Task objective:
Rewrite the data from the line with "Task: View Current" up to and including the line with "Click the fullscreen" as a numbered list, skipping blank lines.

Records supplied:
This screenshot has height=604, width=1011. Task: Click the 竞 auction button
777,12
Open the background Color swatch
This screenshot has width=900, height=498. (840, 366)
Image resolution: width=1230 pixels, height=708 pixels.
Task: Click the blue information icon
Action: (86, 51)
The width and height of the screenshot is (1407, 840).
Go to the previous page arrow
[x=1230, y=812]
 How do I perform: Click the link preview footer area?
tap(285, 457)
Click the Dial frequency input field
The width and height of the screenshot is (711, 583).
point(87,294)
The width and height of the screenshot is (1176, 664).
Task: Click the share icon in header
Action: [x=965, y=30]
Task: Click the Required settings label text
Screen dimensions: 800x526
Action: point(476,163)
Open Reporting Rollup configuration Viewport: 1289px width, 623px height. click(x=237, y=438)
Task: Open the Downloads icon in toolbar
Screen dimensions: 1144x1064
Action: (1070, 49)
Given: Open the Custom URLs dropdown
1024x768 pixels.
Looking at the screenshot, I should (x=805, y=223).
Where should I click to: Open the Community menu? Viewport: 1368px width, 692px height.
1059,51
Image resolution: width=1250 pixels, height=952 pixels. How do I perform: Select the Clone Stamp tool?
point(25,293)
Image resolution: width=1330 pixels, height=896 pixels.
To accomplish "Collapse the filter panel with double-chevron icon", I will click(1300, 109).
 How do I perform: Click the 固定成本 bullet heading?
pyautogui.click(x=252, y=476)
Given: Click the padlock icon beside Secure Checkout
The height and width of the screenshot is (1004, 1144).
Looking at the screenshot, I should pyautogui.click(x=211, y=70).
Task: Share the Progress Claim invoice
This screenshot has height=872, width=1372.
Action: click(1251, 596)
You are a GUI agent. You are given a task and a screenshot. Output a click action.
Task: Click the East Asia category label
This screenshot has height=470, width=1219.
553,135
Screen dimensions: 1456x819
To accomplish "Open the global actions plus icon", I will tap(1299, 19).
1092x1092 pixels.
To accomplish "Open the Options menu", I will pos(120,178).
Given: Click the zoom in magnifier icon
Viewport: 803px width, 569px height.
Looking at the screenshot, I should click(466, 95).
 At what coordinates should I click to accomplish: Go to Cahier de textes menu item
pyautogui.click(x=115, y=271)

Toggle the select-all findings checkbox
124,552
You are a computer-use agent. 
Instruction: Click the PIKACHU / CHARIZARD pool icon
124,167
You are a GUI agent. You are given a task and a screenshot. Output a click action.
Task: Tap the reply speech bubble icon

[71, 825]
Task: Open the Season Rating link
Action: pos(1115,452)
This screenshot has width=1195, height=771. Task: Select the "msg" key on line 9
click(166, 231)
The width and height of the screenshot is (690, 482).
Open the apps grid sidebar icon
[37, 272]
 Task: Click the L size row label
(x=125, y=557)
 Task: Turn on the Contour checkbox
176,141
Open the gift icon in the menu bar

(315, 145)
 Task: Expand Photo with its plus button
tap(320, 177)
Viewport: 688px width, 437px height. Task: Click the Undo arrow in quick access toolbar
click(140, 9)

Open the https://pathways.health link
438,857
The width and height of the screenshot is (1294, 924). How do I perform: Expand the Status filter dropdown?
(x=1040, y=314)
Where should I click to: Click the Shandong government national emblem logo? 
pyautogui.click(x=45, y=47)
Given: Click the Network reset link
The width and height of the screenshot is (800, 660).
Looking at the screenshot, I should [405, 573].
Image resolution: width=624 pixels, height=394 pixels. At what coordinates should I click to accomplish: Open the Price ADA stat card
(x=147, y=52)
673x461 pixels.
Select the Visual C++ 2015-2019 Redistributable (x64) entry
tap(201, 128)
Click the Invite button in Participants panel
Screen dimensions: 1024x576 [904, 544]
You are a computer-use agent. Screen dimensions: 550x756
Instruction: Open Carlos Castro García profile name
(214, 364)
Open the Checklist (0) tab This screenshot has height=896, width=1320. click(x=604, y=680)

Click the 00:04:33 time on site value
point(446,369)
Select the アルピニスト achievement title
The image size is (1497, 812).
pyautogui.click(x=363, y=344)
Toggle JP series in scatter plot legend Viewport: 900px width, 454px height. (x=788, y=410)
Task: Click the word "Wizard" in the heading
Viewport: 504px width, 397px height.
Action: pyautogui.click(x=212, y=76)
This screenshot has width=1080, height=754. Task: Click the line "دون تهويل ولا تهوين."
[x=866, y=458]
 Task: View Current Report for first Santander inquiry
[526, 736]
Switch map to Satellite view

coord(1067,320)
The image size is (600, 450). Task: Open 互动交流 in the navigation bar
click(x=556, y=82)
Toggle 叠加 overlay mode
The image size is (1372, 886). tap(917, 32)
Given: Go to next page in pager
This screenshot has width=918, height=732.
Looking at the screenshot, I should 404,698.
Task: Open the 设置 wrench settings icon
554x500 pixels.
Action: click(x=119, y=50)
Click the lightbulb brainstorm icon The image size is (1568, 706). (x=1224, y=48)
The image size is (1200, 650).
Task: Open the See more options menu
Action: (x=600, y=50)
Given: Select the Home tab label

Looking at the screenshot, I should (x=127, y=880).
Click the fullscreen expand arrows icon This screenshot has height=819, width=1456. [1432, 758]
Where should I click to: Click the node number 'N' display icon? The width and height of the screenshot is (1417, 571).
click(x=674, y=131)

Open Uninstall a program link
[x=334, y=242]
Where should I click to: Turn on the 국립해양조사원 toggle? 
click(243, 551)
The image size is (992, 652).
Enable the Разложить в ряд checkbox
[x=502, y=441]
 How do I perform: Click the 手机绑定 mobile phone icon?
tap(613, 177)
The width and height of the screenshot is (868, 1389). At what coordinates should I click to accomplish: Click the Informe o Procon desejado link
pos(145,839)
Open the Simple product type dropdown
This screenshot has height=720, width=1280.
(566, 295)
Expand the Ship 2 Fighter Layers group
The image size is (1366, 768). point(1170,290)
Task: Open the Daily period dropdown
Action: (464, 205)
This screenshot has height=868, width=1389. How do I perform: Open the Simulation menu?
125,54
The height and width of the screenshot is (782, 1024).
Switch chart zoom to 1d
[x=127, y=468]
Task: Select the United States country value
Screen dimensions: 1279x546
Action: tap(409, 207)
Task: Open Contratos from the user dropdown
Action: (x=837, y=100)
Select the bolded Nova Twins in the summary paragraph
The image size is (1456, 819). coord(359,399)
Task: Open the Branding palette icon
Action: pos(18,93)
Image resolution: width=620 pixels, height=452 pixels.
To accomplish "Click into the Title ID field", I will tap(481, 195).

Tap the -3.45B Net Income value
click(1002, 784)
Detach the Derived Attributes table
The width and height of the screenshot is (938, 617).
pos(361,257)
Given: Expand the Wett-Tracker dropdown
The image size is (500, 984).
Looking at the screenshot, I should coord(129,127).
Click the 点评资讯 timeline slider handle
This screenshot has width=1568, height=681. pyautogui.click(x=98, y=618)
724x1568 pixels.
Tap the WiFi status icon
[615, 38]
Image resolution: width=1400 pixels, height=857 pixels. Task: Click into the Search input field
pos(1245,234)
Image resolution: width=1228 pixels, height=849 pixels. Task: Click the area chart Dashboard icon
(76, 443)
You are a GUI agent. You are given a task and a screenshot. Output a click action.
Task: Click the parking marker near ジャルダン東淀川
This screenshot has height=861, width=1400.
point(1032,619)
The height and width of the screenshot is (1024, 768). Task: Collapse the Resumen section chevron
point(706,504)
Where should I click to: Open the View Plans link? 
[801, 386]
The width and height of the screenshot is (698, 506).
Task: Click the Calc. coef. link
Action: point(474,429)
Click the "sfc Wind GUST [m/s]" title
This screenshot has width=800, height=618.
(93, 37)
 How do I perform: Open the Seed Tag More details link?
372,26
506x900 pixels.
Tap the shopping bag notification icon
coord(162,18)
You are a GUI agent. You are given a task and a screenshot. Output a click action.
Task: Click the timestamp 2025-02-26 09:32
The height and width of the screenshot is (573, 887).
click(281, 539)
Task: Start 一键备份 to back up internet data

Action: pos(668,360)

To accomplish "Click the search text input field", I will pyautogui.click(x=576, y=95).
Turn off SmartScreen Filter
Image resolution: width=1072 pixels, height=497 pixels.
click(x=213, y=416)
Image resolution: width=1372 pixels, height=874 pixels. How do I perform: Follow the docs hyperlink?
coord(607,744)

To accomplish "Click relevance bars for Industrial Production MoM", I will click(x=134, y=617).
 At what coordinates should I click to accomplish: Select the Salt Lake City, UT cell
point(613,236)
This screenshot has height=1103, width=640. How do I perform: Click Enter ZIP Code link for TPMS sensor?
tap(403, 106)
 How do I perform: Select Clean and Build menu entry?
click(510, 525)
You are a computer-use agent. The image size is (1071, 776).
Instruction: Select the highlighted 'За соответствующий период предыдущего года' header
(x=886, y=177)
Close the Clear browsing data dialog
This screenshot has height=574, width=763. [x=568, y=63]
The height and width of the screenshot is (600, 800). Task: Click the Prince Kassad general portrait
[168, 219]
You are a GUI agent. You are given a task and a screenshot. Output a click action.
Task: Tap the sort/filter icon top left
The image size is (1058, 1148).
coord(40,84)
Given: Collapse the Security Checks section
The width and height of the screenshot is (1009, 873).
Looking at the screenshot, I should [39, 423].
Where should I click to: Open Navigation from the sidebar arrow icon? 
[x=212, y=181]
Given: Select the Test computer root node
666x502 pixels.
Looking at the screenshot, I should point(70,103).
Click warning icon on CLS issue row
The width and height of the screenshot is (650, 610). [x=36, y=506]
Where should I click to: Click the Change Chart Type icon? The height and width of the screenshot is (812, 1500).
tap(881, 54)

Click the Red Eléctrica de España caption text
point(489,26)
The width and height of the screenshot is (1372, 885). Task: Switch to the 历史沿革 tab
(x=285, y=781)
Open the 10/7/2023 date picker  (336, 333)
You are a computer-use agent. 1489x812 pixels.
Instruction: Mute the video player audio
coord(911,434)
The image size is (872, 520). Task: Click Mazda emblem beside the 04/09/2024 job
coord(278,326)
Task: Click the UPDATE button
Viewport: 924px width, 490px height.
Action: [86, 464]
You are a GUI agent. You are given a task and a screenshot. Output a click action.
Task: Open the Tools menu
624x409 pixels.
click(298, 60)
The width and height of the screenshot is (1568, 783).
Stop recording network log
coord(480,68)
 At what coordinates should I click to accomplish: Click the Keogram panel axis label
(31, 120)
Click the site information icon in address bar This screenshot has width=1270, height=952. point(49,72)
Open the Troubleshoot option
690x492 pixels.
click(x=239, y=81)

Final result:
1.  Task: View Current Report for first Santander inquiry
2. [526, 736]
3. Switch map to Satellite view
4. coord(1067,320)
5. The image size is (600, 450). Task: Open 互动交流 in the navigation bar
6. click(x=556, y=82)
7. Toggle 叠加 overlay mode
8. The image size is (1372, 886). tap(917, 32)
9. Given: Go to next page in pager
10. This screenshot has width=918, height=732.
11. Looking at the screenshot, I should 404,698.
12. Task: Open the 设置 wrench settings icon
13. 554x500 pixels.
14. Action: click(x=119, y=50)
15. Click the lightbulb brainstorm icon The image size is (1568, 706). (x=1224, y=48)
16. The image size is (1200, 650).
17. Task: Open the See more options menu
18. Action: (x=600, y=50)
19. Given: Select the Home tab label
20. Looking at the screenshot, I should (x=127, y=880).
21. Click the fullscreen expand arrows icon This screenshot has height=819, width=1456. [1432, 758]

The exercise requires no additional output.